RV Resort moves on without Harvey
Guy Harvey Outpost is no longer connected with an upscale RV resort planned near Tarpon Springs. The $35 million project, which had been named after the artist whose colorful marine paintings are reproduced on millions of T-shirts, is still proceeding.
Elite Resorts still plans to move forward with the $35M project near Tarpon Springs.
HOLIDAY — A year ago this month, Guy Harvey Outpost Resorts announced plans for its first-ever RV park, near Tarpon Springs where the Anclote River empties into the Gulf of Mexico.
T h e $ 3 5 mi l l i o n r e s o r t , named after the popular Jamaican marine artist and conservationist, would include lots starting at $150,000 and cottages at $250,000.
But the Guy Harvey organization is no longer involved with the project. It accused its former partner, Elite Resorts, of acting in bad faith and demanded it “destroy all materials in circulation” that include any Guy Harvey trademarks.

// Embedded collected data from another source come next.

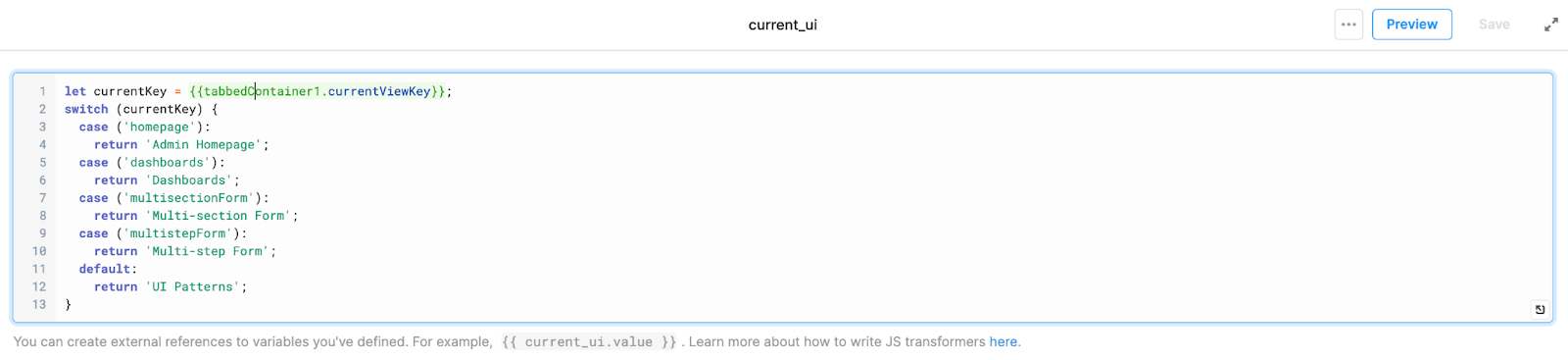
Task: Click the {{ current_ui.value }} example snippet
Action: pyautogui.click(x=589, y=341)
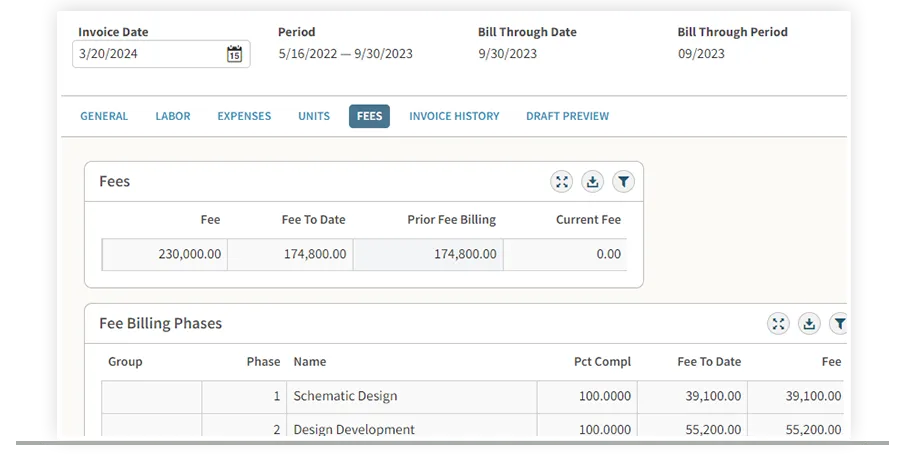
Task: Go to the Expenses tab
Action: coord(244,116)

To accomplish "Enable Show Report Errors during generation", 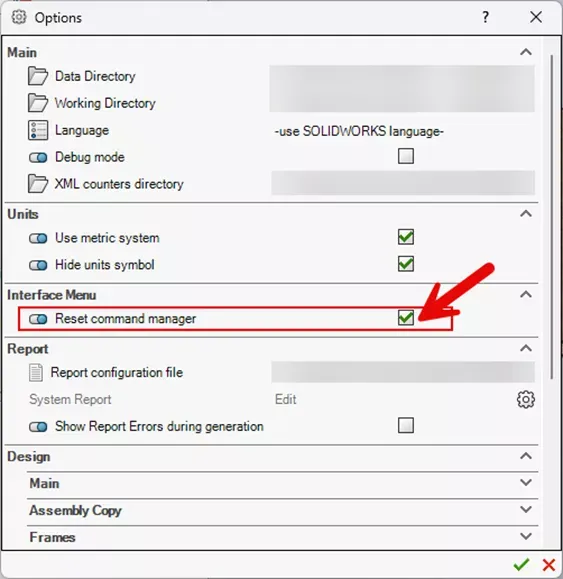I will 406,425.
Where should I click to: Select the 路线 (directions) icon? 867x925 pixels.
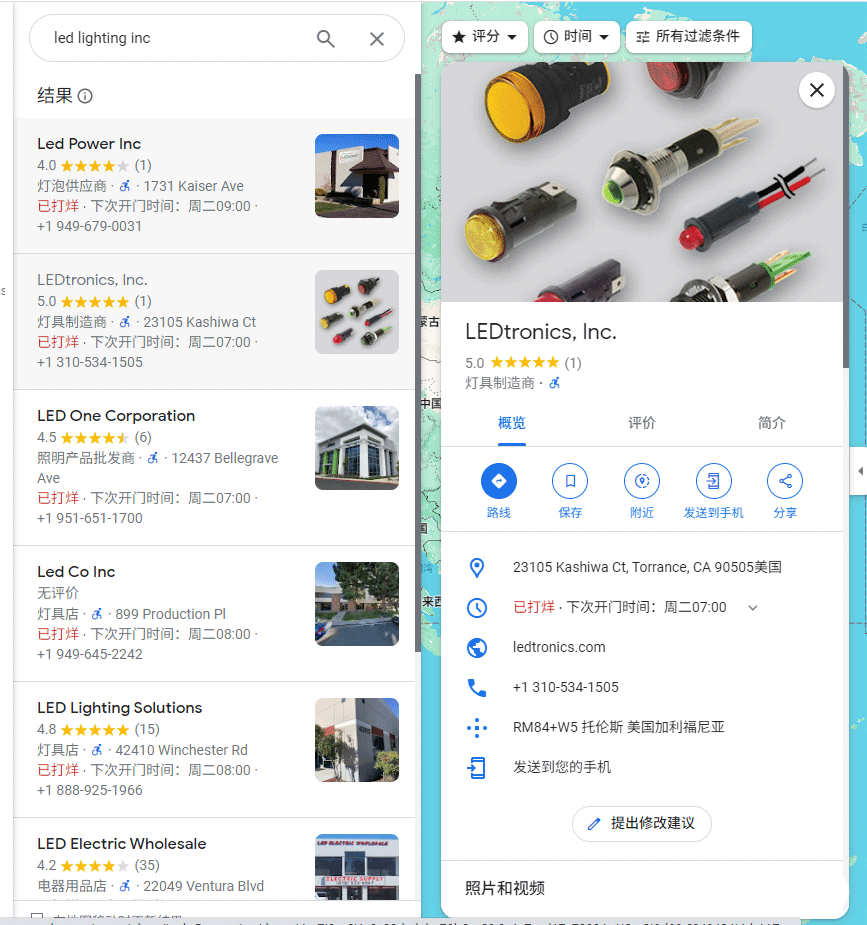[498, 481]
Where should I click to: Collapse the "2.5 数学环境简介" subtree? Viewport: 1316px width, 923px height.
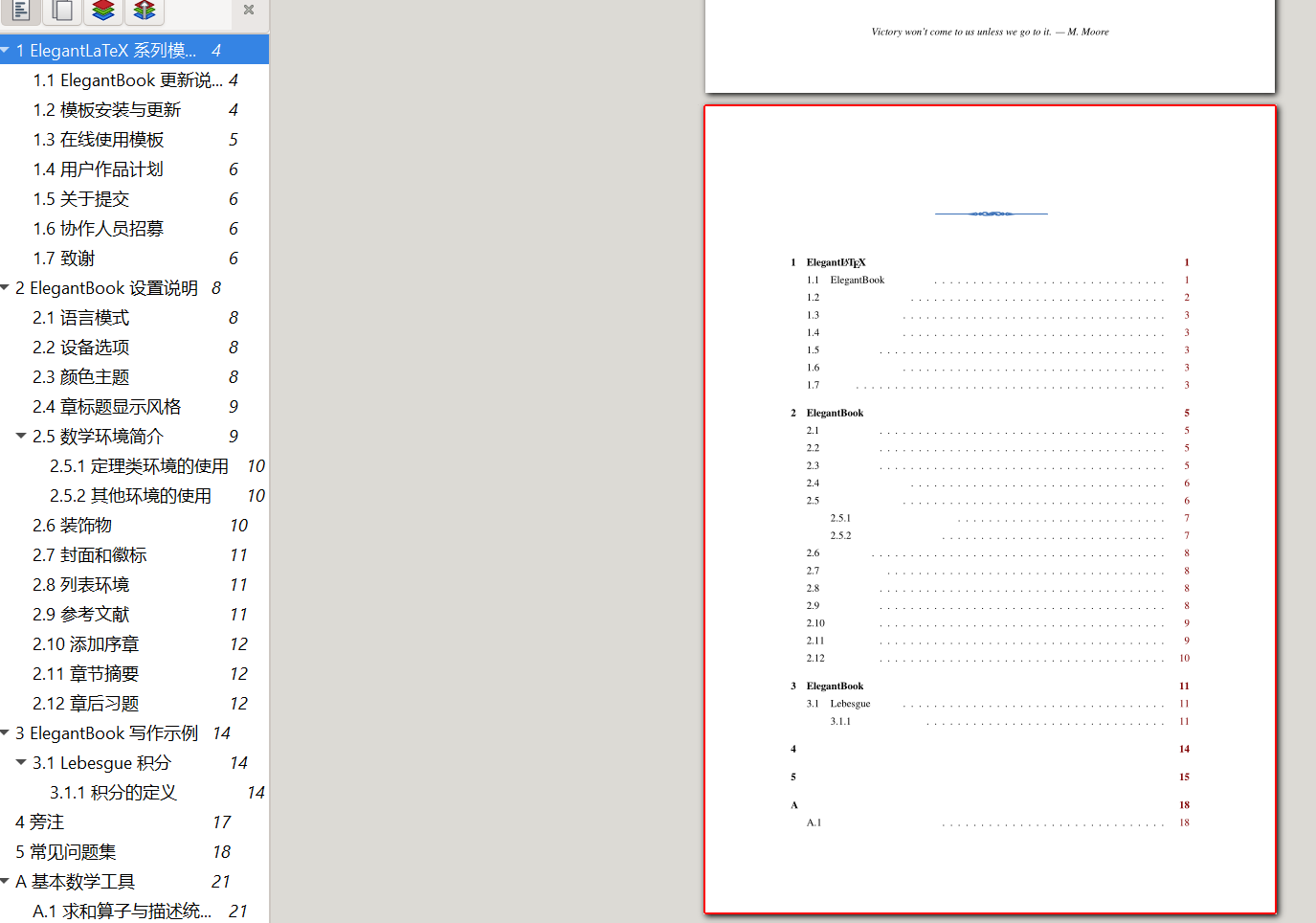21,436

Nonetheless, Elite Resorts is proceeding with plans for the park — now called Anclote River Resort by TradeWinds — even though a piece of the 67-acre site could be sold to satisfy a Bahamian bank’s $405,693 judgment against an Elite-related company. And the head of Elite Resorts, Eduard Mayer, has a $1.8 million judgment against him personally from the same bank.
“I was told that the project was going to keep moving forward,” said Pasco County Commissioner Kathryn Starkey, whose district includes the site just north of the Pinellas-Pasco county line. “There were some business dealings that were getting cleaned up or worked through. We don’t get into that; it’s a private developer on a project.”
Mayer could not be reached for comment.
Guy Harvey Outpost, which has resorts in St. Pete Beach, Cancun and several other locations, said last May that it chose the Anclote River area for its first RV resort as part of a move to expand its brand into freshwater and inshore fishing.
The target buyers of the pricey lots and cottages would be college-educated, outdoorsy types who love to camp and fish, the company said.
Partnering on the project were Elite Resorts and Mayer, who owns several RV parks throughout Florida. Two of his other companies — Pasco Park LLC and Elite Resorts Managers — own several of the parcels where the new park would go.
In November, Pasco commissioners helped move the project forward when they sought state approval to amend the county’s land-use plan to change the zoning from residential to planned development.
But shortly before Christmas, Guy Harvey Outpost issued a little-noticed statement saying it had terminated its connection with Elite Resorts.
“Elite decided to forgo concluding the documents of our relationship that we have been negotiating in good faith for over a year, and filed for approval without our consent,” Mark Ellert, president of Guy Harvey Outpost said at the time.
Ellert said Thursday that “there were a lot of issues” that had nothing to do with TradeWinds, which would manage the RV park.
“They are our licensee on St. Pete Beach. They do a fabulous job,” he said of the Guy Harvey Outpost/TradeWinds Island Resort. “Our issues were of the specifics of what was going on with the individual deal itself.”
Until told by a reporter, Ellert said he did not know that FirstCaribbean International Bank of the Bahamas had obtained a judgment against one of Mayer’s companies, Elite Resorts Managers. Nor did he know that the Pasco County Sheriff ’s Office had published a notice that it would sell one of the parcels making up the resort site to satisfy the judgment.
“That’s another example of some of the concerns we developed,” Ellert said. “In hindsight, we saved a lot of time on a project that might never exist.”
The sheriff ’s sale was set for Feb. 28. On Feb. 27, Elite filed a petition — with Mayer’s signature — for bankruptcy protection, thereby blocking the sale.
The bank wants the case thrown out, saying it was filed in bad faith after Mayer made “herculean efforts” to avoid paying the judgment. The bankruptcy trustee handling the case has moved to have it dismissed, which would allow the sale of the parcel to go ahead. A hearing set is for June 13.
The county commission in February approved the land-use change for the RV resort, although some other approvals are still needed, Starkey said. Promoted as “ecotourism,” the park could have up to 350 lots, restaurants, a store, Discovery Center and bike paths and sidewalks linked to the Anclote Coastal Trail and eventually the Pinellas Trail.
“I would have loved for Guy Harvey still to be associated, but I heard it may be coming into my county in a different way and a different place,” Starkey said. “I think we’d get the best of both worlds.”
Christopher Pollock, a Guy Harvey executive, said the company remains “very interested” in the Pinellas-Pasco area, but he would not comment beyond that.
Renderings of the clubhouse and an RV cottage site of what was planned as the Guy Harvey Outpost Club & Resort Tarpon Springs. Guy Harvey is no longer connected to the project.